Wetenschap
Emissie en absorptie: Sterren, planeten en nevels zenden hun eigen licht uit. Dit licht moet echter door de interstellaire ruimte reizen om onze ogen te bereiken. Onderweg komt hij stof, gas en andere deeltjes tegen die licht kunnen absorberen en verstrooien. Dit proces vermindert de hoeveelheid licht die ons daadwerkelijk bereikt, waardoor de ruimte tussen hemellichamen donker lijkt.
De wet van Hubble: Het heelal dijt uit en hoe verder een object zich bevindt, hoe sneller het zich van ons verwijdert. Dit betekent dat het licht van verre sterren en sterrenstelsels roodverschoven is naar het rode uiteinde van het spectrum. Als gevolg hiervan verschuift een groot deel van het licht van zeer verre objecten naar het infrarode bereik, dat onzichtbaar is voor het menselijk oog.

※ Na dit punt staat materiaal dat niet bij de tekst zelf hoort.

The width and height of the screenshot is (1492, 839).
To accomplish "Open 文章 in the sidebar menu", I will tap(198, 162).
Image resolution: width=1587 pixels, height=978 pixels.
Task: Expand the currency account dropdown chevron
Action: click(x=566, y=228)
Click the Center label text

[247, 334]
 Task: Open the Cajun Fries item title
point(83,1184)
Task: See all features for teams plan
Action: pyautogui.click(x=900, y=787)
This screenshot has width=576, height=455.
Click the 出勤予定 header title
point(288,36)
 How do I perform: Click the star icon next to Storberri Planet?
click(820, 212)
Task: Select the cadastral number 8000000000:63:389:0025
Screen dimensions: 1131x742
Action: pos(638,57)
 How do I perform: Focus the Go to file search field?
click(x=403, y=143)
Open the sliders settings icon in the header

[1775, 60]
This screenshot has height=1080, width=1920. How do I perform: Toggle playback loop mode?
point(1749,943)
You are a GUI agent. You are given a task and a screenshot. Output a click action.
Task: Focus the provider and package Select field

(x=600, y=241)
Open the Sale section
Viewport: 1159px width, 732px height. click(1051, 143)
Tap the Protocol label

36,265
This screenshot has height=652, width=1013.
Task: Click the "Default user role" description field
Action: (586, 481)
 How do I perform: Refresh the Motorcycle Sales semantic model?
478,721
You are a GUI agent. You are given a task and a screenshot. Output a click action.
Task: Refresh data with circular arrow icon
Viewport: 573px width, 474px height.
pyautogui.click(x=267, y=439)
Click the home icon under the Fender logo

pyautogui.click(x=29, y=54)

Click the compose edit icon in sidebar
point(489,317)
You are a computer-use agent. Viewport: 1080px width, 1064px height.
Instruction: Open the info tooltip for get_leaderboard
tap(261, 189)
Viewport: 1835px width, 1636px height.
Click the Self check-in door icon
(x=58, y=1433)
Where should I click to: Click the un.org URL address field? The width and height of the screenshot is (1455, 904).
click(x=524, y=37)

De paradox van Olbers: Als het universum oneindig zou zijn en gelijkmatig gevuld zou zijn met sterren, zou de nachtelijke hemel overal helder zijn vanwege het cumulatieve effect van licht van talloze sterren. De nachtelijke hemel is echter grotendeels donker en waarnemingen suggereren dat het universum een eindige leeftijd heeft en mogelijk zelfs een beperkte omvang heeft.
Daarom dragen de combinatie van lichtabsorptie en verstrooiing door interstellair stof, de afstand en Hubble-verschuiving van hemellichamen, samen met de eindige aard van het universum, bij aan het verschijnen van een zwarte nachtelijke hemel ondanks de aanwezigheid van talloze lichtgevende objecten in de ruimte. .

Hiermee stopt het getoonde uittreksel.